Summary
This study assessed real-world survival among older patients with non–small-cell lung cancer (NSCLC) and brain metastases (BMs) at diagnosis receiving first-line immune checkpoint inhibitors (ICIs) compared with chemotherapy only.
ABSTRACT
PURPOSE
This study assessed real-world survival among older patients with non–small-cell lung cancer (NSCLC) and brain metastases (BMs) at diagnosis (synchronous BM [SBM]) receiving first-line immune checkpoint inhibitors (ICIs) compared with chemotherapy only.
METHODS
Patients with NSCLC and SBM age 65 years or older at diagnosis from 2010 to 2019 SEER-Medicare database and received US Food and Drug Administration–approved ICIs (pembrolizumab/nivolumab/ipilimumab/atezolizumab/durvalumab/cemiplimab) and/or chemotherapy (platinum-based doublets/taxane/pemetrexed/gemcitabine) as first-line systemic treatment were included, excluding those with no cranial radiation or ever being treated with targeted therapies. Overall survival time was from the start of systemic treatment (ICI/chemotherapy) to death, censored at disenrollment from Medicare part A/B, enrollment in part C, or end of the study period (December 31, 2019). Kaplan-Meier (KM) survival curves were compared between treatment groups using the log-rank test.
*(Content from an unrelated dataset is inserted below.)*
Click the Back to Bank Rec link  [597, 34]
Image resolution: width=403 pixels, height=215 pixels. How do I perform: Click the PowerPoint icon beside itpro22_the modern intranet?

Multivariable Cox proportional hazards (CPH) model was used to estimate hazard ratio (HR) between groups, adjusting for patients’ sociodemographic and clinical characteristics.
RESULTS
The study included 1,481 patients (1,303 chemotherapy and 178 ICI). The median (range) age was 71 (65-91) years. First-line ICI patients were more likely to be older, live in urban areas, and less likely to be non-White than the chemotherapy group. KM estimates showed that survival curves initially overlapped but diverged approximately 6 months after initiating first-line systemic treatment (median survival [95% CI]: ICI, 190 [131 to 303] days versus chemotherapy, 189 [177 to 201] days), with ICI showing a better survival than the chemotherapy group (log-rank test P < .0001). First-line ICI was associated with a lower risk of death compared with chemotherapy in adjusted CPH model (HR [95% CI], 0.67 [0.55 to 0.80]; P < .0001).
CONCLUSION
Among older patients with NSCLC and SBM, first-line ICI use was associated with improved survival occurring 6 months after treatment initiation compared with chemotherapy only.